The television advertisement you are planning to air degrades our
civics and distracts us from the very real differences we have with the
Democrats. In the strongest terms, I implore you to not run this
advertisement.
This ad does not live up to the very high
standards we should hold ourselves to in this campaign. We need to run
a campaign that is worthy of the people we seek to serve. There is no
doubt that we will draw sharp contrasts with the Democrats on
fundamental issues critical to the future course of our country. But we
need not engage in political tactics that only seek to divide the
American people.
Once again, it is imperative that you withdraw this offensive advertisement.
The
RNC entered the fray on the Senator’s side: "[W]e do not believe the ad
is appropriate or helpful and have asked that they refrain from running
it,” proclaimed spokesman Danny Diaz.
Linda Daves, North Carolina GOP Chairwoman was unmoved. This is not about the RNC,"
she stated.
"It is about North Carolina, our values and two Democrat candidates who
are out of synch with the values of North Carolina." In response to
subsequent rumors that the ad would be scotched, she didn’t yield an
inch: "I can't be emphatic enough that we're running the ad. We are not
pulling the ad. It has never been a consideration for us to pull the
ad."
It will air from Monday next, April 28.
The responses to all this unnecessary brouhaha have been varied.
McCain is a wily old pol.
He wants to be seen to distance himself from negative campaigning so as
to burnish his image with independents and conservative Democrats who
this year of all years are vital to his chances come the Fall.
McCain is a duplicitous genius
on a par with Machiavelli. He denounces the ad, covering himself in
high-toned moral glory while at the same time ensuring the maximum
publicity for and widespread free airing of the offending ad.
McCain is a straight shooter.
The image is the man. He doesn’t lie. He doesn’t smear. He doesn’t do
guilt by association. He stands on the issues, all the issues and
nothing but the issues. A blessed throwback to an era before the
sleazebags colonized both parties and reduced the process to a
confrontation between packs of rabid dogs over a hunk of poisoned meat.
McCain is a self-serving po-faced craw-thumping windbag
who likes nothing better than to stroke his ego with holier-than-thou
displays of his own righteousness in contrast to the ethical ineptitude
and stunted moral sensibility of all other members of his own party.
McCain is an idiot.
Whether his attitude is mere posturing or reflects a genuine repugnance
towards political hardball he’s missing the point big time.

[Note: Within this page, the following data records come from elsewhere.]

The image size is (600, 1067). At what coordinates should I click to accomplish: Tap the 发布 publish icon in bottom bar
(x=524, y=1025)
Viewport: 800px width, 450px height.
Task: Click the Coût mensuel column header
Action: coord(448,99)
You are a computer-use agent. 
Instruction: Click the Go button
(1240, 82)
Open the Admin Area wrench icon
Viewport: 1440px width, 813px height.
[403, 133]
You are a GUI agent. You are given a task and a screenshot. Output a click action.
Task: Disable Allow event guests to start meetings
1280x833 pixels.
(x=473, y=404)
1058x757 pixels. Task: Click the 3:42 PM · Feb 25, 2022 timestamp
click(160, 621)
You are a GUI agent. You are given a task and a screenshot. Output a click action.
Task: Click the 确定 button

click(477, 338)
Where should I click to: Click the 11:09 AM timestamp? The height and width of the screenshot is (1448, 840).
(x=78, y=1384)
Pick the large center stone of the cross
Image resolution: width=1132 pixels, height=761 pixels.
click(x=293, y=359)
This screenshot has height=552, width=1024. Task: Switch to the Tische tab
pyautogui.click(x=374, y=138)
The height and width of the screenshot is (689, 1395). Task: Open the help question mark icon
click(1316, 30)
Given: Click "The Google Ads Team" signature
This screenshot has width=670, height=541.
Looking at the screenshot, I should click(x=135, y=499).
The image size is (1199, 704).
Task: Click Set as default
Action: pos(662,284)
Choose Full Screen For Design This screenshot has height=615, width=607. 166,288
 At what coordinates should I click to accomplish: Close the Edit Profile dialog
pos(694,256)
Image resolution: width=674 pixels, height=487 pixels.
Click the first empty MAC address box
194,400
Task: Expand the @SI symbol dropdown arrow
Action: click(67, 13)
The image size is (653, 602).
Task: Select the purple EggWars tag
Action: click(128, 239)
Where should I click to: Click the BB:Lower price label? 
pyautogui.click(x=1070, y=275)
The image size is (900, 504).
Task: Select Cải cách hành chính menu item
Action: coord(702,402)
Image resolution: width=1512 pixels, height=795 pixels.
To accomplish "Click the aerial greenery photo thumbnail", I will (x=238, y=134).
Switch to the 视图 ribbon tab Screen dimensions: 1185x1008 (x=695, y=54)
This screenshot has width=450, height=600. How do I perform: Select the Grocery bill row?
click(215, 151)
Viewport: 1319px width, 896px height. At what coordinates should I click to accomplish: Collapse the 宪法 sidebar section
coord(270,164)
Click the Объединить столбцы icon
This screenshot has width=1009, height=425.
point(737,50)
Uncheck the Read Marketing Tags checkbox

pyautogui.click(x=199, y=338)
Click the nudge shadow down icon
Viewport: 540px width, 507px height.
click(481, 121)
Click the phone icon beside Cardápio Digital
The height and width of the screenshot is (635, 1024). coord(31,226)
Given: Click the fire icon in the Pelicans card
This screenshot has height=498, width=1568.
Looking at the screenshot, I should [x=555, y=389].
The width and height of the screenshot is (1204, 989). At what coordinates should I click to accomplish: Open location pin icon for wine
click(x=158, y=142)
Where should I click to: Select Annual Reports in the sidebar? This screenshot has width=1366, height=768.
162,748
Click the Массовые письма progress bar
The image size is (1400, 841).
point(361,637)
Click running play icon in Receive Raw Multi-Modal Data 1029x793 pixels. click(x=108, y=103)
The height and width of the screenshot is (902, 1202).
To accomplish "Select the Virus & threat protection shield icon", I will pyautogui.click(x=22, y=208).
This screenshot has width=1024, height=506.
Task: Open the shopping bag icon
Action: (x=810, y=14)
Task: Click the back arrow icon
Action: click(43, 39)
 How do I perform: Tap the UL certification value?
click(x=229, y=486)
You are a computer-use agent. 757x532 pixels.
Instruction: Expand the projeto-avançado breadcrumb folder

He’s got a
real fight on his hands and here he is not only pulling his own punches
but attempting to shackle his friends and allies to his own high-minded
but out-dated gentility.
McCain is a bumptious busybody
and should butt out. This is North Carolina not Arizona. These folks
know which way is up in their own backyard. If he believes that the
states should individually decide on such an overwhelming moral issue
as abortion, then he should not interfere with Republicans running ads
tailored to what they see as their own state’s political requirements.
I’ve written on McCain’s approach to campaigning
previously
but here he is entering upon new and very dangerous territory that goes
beyond questions of principles, style and tone. His permission for the
NC ad was not asked because it is not needed. It is quite bluntly none
of his business. It concerns an internal North Carolina primary contest
and has nothing whatever to do with his presidential bid which is all
that should concern him. If he disapproves, as he does, he could say so
in a few short words - if and when he is asked for an opinion - and
leave it at that.
That’s not our Johnny’s style, though. Before
the ad in question has become even a regional issue, before he’s even
seen it, he turns it into a national controversy at the presidential
level by immediately firing off a condemnation freighted with more
high-flown rhetoric than an Inaugural Address.
In this way he
sets himself up as not only ready and willing but eager to ride herd
over every section of his party in all 50 states in respect of anything
and everything that any and all Republicans will say and do in any
campaign, local, state or general, between now and polling day.
This
means that when some local pol breaks campaign wind in Methane Gulch,
Idaho, the MSM pack will be all over McCain to hurl another Jovian
thunderbolt upon the transgressor. In other words they’ll expect him to
do their job for them i.e. to rubbish Republicans dawn to dusk
This
has two very significant consequences. McCain’s comrades in arms are
tainted by their own presidential candidate’s condemnations, and the
candidate himself, while earning faint and worthless kudos from his
sworn enemies in the media, is in a constant low-intensity conflict
with his own party, frustrating his friends and alienating a none too
enthusiastic activist base wary of him from the get go.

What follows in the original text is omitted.